While lease-purchase programs differ in some details, they generally follow a similar template.

Like the Fresh Start program offered by Dickson, the lease-option program launched a few weeks ago by Royce's Sierra Home Investors - a program dubbed "Home Again" - works exclusively with consumers whose rocky experience in the residential market is about the only black mark on their credit history.

"They've had a glitch," says Cheryl Muzinich, a program manager with Home Again. "You can't have a 10- or 20-year history of bad credit."

In the Home Again program, a mortgage broker helps consumers determine how much house they can afford. The consumer works with a real estate agent to find a house.

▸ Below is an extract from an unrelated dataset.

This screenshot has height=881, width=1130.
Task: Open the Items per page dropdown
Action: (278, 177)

Nearly 70 Dickson agents, meanwhile, have completed training with The Grupe Companies and are prepared to help families find a lease-option home once the family's application has been approved.

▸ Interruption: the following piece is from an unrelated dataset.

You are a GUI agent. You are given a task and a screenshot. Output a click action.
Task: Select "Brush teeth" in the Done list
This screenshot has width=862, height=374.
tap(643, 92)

Once a participating family has found a home, the companies that provide lease-option programs carefully inspect it. In the Fresh Start program, The Grupe Companies - a major homebuilder in California - completes the necessary repairs.

The home then is purchased - by The Grupe Companies in the Fresh Start program or by an individual investor who pays cash in the Home Again program.

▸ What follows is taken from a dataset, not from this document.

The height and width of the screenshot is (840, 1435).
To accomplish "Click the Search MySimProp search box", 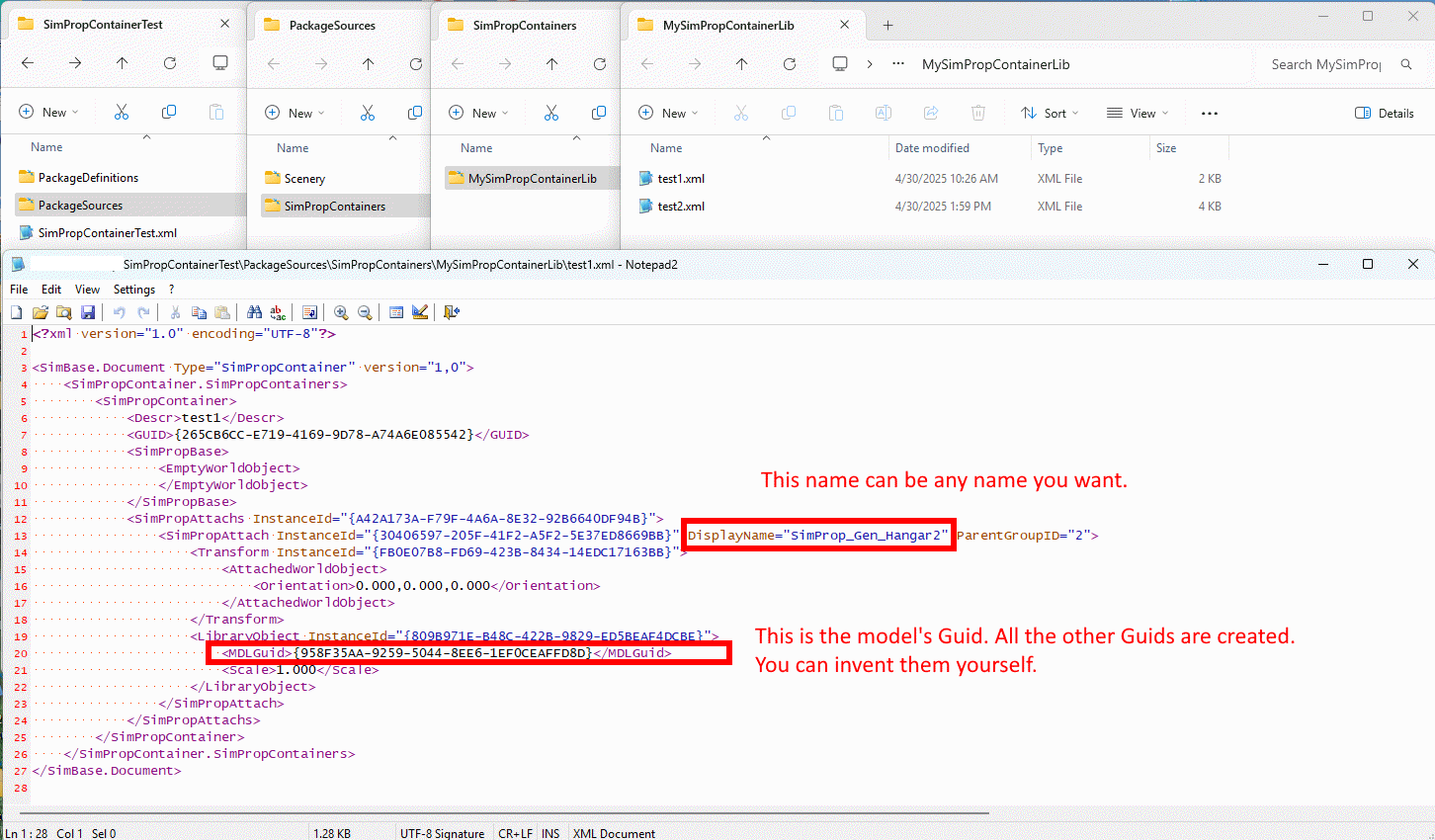I will pyautogui.click(x=1326, y=64).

The consumer pays at least $5,000 up front in the Home Again program and signs a lease that requires monthly payments equal to 0.9 percent of the purchase price. Ten percent of the monthly payment is set aside to help pay for ultimate purchase of the property.

The upfront cost in the program offered by Dickson Realty is about $7,500 to $8,000 once inspection fees and the like are included, Fennel says.

After a minimum of two years, consumers who sign on to the Home Again program have an option to buy the house for the original selling price plus 8 percent a year. After six years, if the real estate market has remained flat, the consumer can buy the home for the investor's original cost, plus 10 percent.

Alternatively, they can walk away after six years, giving up the money they paid for the option as well as the money that was set aside from each monthly payment.

The Fresh Start program marketed by Dickson Realty aims to help families build enough cash - between the upfront payment and the monthly set-asides - to make a down payment on the home within three to five years.

Royce doesn't plan to assemble a large pool of money to fund the purchases of multiple houses.

"Each deal will be underwritten separately," he says. "We're going to get into this slowly."

Consumers who sign up for the Home Again lease-option program will be responsible for maintenance of the homes. They'll be responsible, too, for keeping in touch with a mortgage executive who makes sure they're rebuilding their damaged credit.

While investors have expressed initial interest, Royce has yet to take any specific deals to them.

For investors, Royce positions the program as a relatively low-risk way to once again include real estate in their portfolios. They give up some of the upside with the option held by the renter, but their investment is secured by a home occupied by a carefully screened tenant.

Muzinich says Home Again will pay a commission of 2.5 percent to real estate agents who refer clients to the program and help locate a home. For agents who locate a home for a client generated by Home Again, the commission is 2 percent.

"It's a minimal amount of work for the agent," she says.

Sierra Home Investors LLC generates its revenues with a cut of the upfront fee paid the consumer, Royce says, and the company also gets a cut of the option-strike price on the back end of the deal.